I forget what movie I was at when I first saw the preview for this upcoming movie, but I was pretty excited when I saw it. There was a lot of talk about the Hilary Clinton email garbage which made the whole investigation into Benghazi seem to be lost in the background. After seeing the preview, I came across 13 Hours in an airport book store which surprised me as I did not know it was a book before I heard about the movie. This made it onto my reading list and I just got around to it thankfully in time before the movie hits theatres.
I knew very little about what happened in Libya on September 11, 2012 so this book was one of those enjoyable occasions where I got to read a nonfiction book about something that both interests me as well as that I know virtually nothing about. The media coverage for the past half year or so has focused so much on Hilary Clinton that the actual events that took place during those 13 hours seems lost. I knew that some people died but I did not know who, how many, or why. After reading this book I have a much better understanding of what happened, although as you would also find out after reading, we still do not really know the full details of the why.

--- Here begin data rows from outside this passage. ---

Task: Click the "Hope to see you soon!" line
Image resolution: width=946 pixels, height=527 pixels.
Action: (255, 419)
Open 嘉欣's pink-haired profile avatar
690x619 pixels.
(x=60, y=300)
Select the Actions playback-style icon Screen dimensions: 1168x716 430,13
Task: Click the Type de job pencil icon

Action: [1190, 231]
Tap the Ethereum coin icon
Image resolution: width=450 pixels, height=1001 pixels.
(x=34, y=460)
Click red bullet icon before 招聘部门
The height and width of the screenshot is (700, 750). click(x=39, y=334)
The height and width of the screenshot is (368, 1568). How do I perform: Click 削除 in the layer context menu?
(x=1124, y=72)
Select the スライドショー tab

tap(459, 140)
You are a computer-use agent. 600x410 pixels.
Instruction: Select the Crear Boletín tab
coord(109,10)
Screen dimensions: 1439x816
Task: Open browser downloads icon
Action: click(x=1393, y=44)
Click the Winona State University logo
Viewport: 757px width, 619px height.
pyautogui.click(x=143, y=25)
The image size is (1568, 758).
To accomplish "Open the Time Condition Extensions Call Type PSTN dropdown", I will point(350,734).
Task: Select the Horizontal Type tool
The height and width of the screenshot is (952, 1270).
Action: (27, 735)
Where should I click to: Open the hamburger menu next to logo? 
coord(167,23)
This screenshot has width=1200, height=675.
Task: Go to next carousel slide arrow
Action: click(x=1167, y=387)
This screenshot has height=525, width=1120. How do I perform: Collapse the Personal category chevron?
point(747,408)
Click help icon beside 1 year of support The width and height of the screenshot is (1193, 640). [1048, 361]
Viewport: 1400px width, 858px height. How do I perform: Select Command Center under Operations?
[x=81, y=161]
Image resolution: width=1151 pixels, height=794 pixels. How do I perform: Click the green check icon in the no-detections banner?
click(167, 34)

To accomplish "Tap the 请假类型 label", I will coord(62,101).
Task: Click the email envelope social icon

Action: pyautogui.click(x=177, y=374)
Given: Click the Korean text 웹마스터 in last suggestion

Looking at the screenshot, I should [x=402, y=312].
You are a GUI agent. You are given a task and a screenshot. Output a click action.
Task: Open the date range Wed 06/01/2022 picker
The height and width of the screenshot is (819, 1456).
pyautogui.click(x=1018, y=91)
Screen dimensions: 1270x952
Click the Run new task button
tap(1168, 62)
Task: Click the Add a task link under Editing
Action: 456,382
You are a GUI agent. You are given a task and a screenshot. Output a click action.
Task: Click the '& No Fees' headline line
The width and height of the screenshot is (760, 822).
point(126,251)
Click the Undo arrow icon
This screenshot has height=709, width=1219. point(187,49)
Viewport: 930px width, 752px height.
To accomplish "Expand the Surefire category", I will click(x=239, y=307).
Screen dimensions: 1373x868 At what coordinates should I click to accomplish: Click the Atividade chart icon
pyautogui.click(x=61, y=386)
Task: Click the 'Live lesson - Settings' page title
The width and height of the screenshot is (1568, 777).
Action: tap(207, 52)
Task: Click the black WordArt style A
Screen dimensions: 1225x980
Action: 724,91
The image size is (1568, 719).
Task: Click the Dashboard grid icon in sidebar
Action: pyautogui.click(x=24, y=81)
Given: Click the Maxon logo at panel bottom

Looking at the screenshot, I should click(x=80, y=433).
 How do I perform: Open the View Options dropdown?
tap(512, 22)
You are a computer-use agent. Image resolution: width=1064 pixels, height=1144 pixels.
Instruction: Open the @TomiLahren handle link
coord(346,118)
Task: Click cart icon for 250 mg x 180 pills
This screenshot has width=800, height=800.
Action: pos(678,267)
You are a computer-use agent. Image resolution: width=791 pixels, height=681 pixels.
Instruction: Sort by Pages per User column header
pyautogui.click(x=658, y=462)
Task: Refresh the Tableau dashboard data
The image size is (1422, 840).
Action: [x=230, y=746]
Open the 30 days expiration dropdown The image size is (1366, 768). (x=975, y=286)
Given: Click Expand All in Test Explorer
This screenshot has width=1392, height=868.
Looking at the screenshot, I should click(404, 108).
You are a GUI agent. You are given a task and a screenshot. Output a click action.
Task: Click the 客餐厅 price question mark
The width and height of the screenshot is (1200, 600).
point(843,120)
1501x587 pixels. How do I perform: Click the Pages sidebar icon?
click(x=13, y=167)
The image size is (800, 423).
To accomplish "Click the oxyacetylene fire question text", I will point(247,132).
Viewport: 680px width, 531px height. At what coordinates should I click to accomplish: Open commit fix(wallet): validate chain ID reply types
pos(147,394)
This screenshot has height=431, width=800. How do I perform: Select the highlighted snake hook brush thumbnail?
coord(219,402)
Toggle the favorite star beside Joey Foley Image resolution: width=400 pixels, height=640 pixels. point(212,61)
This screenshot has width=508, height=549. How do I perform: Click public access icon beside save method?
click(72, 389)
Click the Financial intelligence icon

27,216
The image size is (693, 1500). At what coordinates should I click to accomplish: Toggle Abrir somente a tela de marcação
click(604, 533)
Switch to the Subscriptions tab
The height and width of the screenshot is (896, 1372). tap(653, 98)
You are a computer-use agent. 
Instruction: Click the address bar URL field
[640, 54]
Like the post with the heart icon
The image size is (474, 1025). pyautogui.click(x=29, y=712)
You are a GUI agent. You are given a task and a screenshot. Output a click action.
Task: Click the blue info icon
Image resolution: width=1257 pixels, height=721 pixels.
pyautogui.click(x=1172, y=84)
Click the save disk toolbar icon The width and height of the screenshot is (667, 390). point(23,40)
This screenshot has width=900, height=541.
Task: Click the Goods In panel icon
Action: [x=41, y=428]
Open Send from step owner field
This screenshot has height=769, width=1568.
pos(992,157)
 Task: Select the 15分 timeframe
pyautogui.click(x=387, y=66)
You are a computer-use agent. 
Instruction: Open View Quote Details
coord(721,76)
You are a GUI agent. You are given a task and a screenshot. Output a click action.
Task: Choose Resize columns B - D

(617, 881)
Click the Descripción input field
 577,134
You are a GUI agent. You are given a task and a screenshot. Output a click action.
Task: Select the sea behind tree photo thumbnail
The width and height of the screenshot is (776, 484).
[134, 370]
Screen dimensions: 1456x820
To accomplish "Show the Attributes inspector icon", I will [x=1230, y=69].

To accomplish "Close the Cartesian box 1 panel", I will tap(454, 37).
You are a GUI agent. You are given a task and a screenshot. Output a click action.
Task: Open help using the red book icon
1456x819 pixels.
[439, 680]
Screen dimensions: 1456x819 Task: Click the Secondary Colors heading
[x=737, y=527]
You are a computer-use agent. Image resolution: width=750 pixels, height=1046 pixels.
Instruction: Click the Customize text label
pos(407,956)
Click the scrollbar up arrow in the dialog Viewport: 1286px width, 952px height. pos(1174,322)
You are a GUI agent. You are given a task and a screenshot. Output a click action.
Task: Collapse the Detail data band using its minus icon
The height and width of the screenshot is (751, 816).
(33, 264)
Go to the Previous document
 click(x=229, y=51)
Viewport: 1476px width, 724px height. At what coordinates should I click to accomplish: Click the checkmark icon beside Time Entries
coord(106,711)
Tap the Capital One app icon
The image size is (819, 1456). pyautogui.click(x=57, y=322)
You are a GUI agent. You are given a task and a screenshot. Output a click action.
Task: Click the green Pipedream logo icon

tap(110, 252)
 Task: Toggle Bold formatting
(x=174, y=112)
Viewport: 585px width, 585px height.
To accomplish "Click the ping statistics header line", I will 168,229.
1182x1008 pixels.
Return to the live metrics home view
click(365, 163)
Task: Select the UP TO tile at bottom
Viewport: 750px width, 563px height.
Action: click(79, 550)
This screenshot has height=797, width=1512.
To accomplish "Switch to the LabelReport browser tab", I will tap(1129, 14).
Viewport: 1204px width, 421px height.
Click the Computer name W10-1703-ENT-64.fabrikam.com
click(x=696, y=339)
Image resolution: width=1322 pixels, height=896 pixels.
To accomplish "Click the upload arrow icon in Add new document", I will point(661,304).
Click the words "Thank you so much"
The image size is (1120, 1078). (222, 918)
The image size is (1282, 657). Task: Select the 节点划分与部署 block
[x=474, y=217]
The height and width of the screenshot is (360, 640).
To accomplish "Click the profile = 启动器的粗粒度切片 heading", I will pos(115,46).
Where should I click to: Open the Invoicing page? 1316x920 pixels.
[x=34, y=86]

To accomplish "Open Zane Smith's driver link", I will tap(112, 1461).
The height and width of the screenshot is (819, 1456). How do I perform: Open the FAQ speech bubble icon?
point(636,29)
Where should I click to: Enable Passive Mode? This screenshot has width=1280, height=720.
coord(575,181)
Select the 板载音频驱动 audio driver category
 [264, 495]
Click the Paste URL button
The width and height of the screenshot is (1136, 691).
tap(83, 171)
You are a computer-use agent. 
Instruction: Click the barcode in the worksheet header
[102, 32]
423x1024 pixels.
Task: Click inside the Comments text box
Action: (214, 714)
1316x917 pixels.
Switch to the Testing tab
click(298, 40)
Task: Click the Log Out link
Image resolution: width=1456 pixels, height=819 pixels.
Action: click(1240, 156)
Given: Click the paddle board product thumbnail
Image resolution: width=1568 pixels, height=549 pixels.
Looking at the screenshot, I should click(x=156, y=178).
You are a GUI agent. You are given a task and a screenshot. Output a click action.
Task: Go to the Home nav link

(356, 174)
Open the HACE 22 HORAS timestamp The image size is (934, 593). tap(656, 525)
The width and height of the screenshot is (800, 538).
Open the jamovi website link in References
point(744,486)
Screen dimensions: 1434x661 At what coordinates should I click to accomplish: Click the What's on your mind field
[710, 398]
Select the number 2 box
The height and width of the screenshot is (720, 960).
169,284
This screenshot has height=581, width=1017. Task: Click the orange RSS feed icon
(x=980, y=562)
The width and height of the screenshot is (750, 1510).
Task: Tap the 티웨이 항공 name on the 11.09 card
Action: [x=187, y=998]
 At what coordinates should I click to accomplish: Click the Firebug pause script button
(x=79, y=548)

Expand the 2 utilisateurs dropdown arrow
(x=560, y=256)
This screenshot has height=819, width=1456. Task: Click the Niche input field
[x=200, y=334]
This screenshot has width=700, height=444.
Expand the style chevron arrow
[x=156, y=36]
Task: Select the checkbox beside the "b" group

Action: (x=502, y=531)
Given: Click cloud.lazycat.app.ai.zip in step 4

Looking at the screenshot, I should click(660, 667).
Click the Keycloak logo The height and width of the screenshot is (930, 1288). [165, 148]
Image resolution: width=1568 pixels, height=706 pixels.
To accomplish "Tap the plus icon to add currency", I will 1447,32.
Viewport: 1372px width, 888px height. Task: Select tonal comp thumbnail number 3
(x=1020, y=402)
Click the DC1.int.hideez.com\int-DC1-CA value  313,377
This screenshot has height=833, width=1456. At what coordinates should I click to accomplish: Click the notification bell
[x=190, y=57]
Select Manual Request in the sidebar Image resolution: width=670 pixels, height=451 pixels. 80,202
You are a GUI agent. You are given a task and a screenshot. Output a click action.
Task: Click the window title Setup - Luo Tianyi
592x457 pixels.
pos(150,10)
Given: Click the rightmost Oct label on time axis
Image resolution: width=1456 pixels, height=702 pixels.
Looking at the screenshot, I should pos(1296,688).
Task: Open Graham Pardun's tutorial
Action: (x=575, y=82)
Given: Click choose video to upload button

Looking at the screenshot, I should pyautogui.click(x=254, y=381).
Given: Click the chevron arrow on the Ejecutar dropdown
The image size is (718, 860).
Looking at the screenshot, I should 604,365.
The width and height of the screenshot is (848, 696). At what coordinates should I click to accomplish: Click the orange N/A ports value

That should be ammended to say we do not know necessarily why the compound in Libya was attacked in the first place, but we do know that there were some critical mistakes and decisions that led to casualties in some respects but also decisions that led to more people being saved than otherwise.
Some other facts that came out of this book that I found particuarly intersting is the interplay between the different official government agencies and contract operators. If you want to know a detailed account of what happened on the ground this is the best way to find out. If you are looking for some answers to political questions or really detailed analysis of the causes or consequences of the attack then this is not the book for you. Overall it was a well written narrative if not a bit repeatitive at times. I would have liked to have a bit more discussion about the aftermath, but that really was not the purpose of the book so I should not fault it for that.